Prendiamo ad esempio Salomone. Non fu forse un momento decisivo quando pregò Geova e fu lodato per aver chiesto saggezza piuttosto che ricchezza? Ma nonostante tutto questo, poi non si dimostrò all’altezza perché non rimase fedele. E così, a causa della sua infedeltà quel momento decisivo perse valore.

Che dire di Giuda Iscariota? Ci furono dei momenti decisivi nella sua vita? Sì: a un certo punto scelse di seguire Gesù. E nel periodo in cui seguì fedelmente Gesù accaddero, senza dubbio, cose molto emozionanti e straordinarie. Ma, ancora una volta, quei momenti decisivi della sua vita alla fine si dimostrarono di scarso valore a causa della sua infedeltà.

Questo ci aiuta a capire perché l’apostolo Paolo espresse alcuni punti interessanti poco prima dell’elenco che troviamo in Ebrei capitolo 11. Prendiamo Ebrei al capitolo 10, Ebrei 10:35-39. Notate qual è la lezione che dobbiamo trarre. Paolo inizia il versetto 35 dicendo: “Perciò non perdete il vostro coraggio, che sarà generosamente ricompensato. Avete bisogno di perseveranza”. Questo ci ricorda quello che disse Gesù: “Chi avrà perseverato sino alla fine sarà salvato”. “Affinché, dopo aver fatto la volontà di Dio, riceviate ciò che vi è stato promesso. Ancora ‘pochissimo tempo’, infatti, e ‘colui che viene arriverà e non tarderà’. ‘Ma il mio giusto vivrà per fede’, e ‘se torna indietro, non mi compiaccio di lui’. Ora noi non siamo di quelli che tornano indietro verso la distruzione, ma di quelli che hanno fede per la salvezza della propria vita”.

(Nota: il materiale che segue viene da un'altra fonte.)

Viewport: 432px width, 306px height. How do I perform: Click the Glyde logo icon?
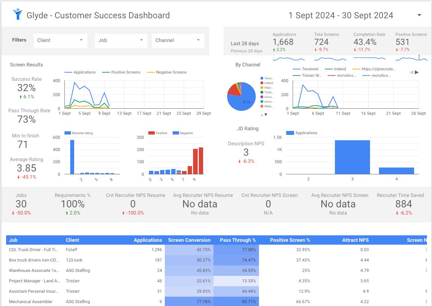17,14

Che commento incoraggiante! Quindi, quando pensate alla vostra vita, non vi scoraggiate se non avete un episodio straordinario da raccontare come momento decisivo. Ricordate: ciò che conta non è semplicemente qualche decisione presa nella vita ma è una vita vissuta rimanendo fedeli a Geova giorno dopo giorno.